We have received letters about the conflict every week since mid-October. Clearly the violence in Israel and Gaza is generating overwhelming grief and anger among our neighbors, and many people feel compelled to speak out with passionate feeling.
Passionate opinions can make for thought-provoking letters. But expressions of hatred don’t. They just pull us into the cycle of escalating enmity that has shaped the conflict itself.
Journalists all over the world are grappling with awful decisions about what may be shown in news reports and what is too disturbing. Here, letters from readers present a smaller but parallel set of questions about what should be published.
One letter that appeared in the Nov. 9 issue of the weekly Cape Cod Chronicle was particularly upsetting. After describing Hamas as “evil barbarians,” listing their horrible crimes, and portraying Palestinians as opposed to a peaceful resolution, the writer calls for their “extermination” in terms chillingly reminiscent of Nazi rhetoric.
I would not have published that letter.
In our newsroom we have tried to articulate standards for the kinds of statements we will publish about violence. We have allowed writers with differing sympathies to call for a ceasefire and for the release of hostages, to question the rightness of supplying Israel with American weapons that are used to kill civilians, to condemn the treatment by Hamas of its own citizens, and to advocate humanitarian aid. But we will not permit writers to defend the killing of innocent people or to try to justify war crimes.
Not everyone likes these rules. “I thought that the point of letters to the editor was to express personal opinions,” one reader wrote.
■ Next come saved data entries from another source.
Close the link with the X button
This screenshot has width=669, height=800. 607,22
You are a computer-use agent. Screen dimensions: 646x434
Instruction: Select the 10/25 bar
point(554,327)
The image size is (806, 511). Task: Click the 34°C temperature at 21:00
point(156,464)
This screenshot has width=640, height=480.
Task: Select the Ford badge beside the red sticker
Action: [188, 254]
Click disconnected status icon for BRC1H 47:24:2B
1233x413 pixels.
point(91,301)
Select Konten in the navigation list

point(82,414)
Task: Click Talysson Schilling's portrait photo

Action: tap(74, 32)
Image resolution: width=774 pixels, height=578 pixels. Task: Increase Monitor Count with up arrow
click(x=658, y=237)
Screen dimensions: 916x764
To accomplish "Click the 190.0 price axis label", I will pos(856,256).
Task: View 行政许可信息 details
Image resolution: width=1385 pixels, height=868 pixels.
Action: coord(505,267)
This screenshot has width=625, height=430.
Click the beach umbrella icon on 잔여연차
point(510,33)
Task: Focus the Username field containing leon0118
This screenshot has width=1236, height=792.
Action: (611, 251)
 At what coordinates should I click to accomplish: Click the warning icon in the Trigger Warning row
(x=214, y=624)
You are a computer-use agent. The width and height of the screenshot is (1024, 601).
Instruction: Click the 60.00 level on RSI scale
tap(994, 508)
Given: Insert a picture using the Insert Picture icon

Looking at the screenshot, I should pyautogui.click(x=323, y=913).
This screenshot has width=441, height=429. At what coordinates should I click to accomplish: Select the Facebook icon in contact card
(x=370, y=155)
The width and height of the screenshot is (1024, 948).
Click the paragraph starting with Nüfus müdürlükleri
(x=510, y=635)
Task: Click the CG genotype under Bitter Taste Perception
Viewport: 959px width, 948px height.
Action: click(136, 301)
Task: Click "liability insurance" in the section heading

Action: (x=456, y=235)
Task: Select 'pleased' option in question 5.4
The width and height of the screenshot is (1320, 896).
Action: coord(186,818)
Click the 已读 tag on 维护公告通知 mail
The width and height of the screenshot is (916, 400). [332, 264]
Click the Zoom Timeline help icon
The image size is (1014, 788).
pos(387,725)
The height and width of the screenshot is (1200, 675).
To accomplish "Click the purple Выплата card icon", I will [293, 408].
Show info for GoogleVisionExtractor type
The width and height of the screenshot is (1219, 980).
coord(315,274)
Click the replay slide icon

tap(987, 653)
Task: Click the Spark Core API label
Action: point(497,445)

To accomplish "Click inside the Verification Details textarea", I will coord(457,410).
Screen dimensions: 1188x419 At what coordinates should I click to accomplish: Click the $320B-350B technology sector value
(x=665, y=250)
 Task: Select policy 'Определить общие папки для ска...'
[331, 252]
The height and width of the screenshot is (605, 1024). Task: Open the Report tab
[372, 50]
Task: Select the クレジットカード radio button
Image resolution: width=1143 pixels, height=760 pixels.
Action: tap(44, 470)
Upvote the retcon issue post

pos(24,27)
That is one purpose, I responded, but not all opinions deserve to be published.
Another disgruntled letter writer suggested that I was “a self-hating Jew.” Oy vey.
The most hopeful story I have read about the war in recent days was in Saturday’s New York Times, about Sally Abed, a Palestinian, and Alon-Lee Green, an Israeli, and their organization, Standing Together. They were touring the U.S. to talk about how Palestinians and Israelis can live and work together.
Unlike so many speeches, their presentations to packed auditoriums haven’t resulted in arguments. Instead, they’ve produced relief among audience members, “who audibly exhale or place hands over their hearts,” the Times reported.
Afterward, they’ve been swarmed by people asking what they could do to help the cause of peace and reconciliation.
That story about Standing Together was on page 11. I would have run it on page one.